Сюда, в этот двор, к двум уже очень пожилым женщинам и приехала на неопределенный срок рыжая, с гранатовым отливом в крутых кольцах волос девочка с крепкими коленками, так и мелькавшими перед глазами, даже когда она вроде бы находилась в покое.
Гужевой транспорт Одессы доживал последние дни, погромыхивая по булыжникам окраин. Завидев такую подводу, пацаны догоняли ее и запрыгивали на край, привычно рискуя: осатанелый биндюжник мог и кнутом огреть.
Еще кое-где работали кузни – там подковывали битюгов, и в густеющих сумерках южной ночи глубина озаренной пламенем утробы казалась геенной огненной, где хмурые черти рвут и терзают ногу бедолаги-коня. Сгиб ноги тяжеленного битюга издали казался невероятно хрупким – вот-вот сломается.
Полуобнаженные парни, вылязгивающие на наковальне подкову из раскаленного металла, вгоняющие «костыль» с размаху в два-три удара, казались учениками косматого Вулкана.

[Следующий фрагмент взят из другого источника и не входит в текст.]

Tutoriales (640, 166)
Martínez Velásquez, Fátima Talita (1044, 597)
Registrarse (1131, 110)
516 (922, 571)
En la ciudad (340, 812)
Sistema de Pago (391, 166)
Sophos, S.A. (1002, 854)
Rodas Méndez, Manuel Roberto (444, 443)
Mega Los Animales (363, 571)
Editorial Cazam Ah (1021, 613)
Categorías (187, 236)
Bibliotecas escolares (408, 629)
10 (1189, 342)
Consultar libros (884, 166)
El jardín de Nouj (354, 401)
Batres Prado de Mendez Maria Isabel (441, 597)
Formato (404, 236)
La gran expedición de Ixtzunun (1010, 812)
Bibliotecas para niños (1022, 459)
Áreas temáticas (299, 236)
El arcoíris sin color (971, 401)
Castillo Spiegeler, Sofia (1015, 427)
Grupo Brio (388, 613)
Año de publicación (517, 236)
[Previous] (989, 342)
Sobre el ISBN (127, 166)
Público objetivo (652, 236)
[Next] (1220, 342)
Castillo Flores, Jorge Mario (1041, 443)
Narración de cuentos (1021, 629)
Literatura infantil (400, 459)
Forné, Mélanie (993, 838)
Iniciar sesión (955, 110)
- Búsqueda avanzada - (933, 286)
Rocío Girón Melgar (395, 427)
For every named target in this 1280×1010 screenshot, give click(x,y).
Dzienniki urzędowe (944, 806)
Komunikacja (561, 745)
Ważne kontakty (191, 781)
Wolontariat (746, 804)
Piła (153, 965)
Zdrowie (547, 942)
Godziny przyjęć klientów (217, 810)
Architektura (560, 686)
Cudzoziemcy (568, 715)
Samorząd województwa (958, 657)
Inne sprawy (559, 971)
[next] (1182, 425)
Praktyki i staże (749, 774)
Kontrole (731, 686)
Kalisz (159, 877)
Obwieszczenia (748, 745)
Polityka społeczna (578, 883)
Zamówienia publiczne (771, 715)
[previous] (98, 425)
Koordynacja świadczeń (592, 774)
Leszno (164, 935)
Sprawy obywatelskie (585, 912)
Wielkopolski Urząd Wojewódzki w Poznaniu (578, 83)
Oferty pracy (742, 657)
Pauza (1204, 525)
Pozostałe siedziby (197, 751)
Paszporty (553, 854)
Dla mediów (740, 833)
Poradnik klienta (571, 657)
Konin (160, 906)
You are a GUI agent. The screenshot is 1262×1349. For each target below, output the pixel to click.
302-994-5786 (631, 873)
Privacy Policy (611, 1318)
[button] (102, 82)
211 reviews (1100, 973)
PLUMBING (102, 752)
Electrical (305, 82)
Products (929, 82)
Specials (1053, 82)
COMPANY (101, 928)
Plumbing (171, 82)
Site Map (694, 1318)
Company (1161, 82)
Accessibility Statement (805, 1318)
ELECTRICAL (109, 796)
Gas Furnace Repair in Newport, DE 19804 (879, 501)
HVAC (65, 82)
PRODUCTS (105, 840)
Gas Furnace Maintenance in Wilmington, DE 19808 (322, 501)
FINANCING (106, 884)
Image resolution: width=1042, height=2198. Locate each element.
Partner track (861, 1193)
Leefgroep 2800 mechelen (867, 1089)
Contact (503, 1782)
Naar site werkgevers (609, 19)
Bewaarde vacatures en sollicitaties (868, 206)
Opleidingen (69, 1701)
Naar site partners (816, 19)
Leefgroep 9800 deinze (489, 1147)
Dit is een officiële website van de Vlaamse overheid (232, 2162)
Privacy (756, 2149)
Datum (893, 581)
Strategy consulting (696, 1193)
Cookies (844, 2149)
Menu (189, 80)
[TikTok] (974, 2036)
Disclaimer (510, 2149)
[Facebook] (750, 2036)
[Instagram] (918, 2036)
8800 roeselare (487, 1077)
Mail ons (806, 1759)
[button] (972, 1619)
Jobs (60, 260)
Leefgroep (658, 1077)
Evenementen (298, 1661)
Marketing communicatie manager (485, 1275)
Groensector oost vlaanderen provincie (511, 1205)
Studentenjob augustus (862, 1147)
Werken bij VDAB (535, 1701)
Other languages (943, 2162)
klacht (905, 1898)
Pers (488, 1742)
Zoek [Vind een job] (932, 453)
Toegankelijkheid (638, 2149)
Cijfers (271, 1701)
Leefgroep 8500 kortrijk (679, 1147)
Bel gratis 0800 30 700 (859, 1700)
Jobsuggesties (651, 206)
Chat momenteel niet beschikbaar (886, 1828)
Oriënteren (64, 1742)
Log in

Исчезали битюги и подводы, появлялись телевизоры и радиолы, стала модной заправка сифонов, и это был свой спектакль, достойный настоящего ценителя, особенно если не полениться и пойти к дяде Мише, что у клуба Иванова сидит: неторопливые движения его рук отлажены до механистичности, газ в стеклянный сифон подается мерными порциями, и ты зачарованно смотришь, как серебристой стайкой взлетают внутри и растворяются в воде жемчужные пузырьки. А пока до дому дойдешь, незаметно для себя самого половину сифона и выдуешь, даже если потом от отца по шее перепадет.
Еще вся Одесса, за редким исключением, мылась в банях, и каждый ходил в какую-нибудь свою, доказывая, что именно в ней – особо густой пар, или самый душевный банщик с отменными вениками, или «мама» – так распаренные мужики звали буфетчиц в банях на Молдаванке – готовит неотразимую тюльку… Вот она подплывает к столику, застланному клеенкой, склоняет к тебе полный стан (а прятать тугой живот, перетянутый фартуком, никому в Одессе и в голову не придет), преподносит твоей блаженной физиономии тесное декольте с выпирающими буграми дрожжевых грудей, улыбается и ласково говорит: «Ну, рассказывайте!..»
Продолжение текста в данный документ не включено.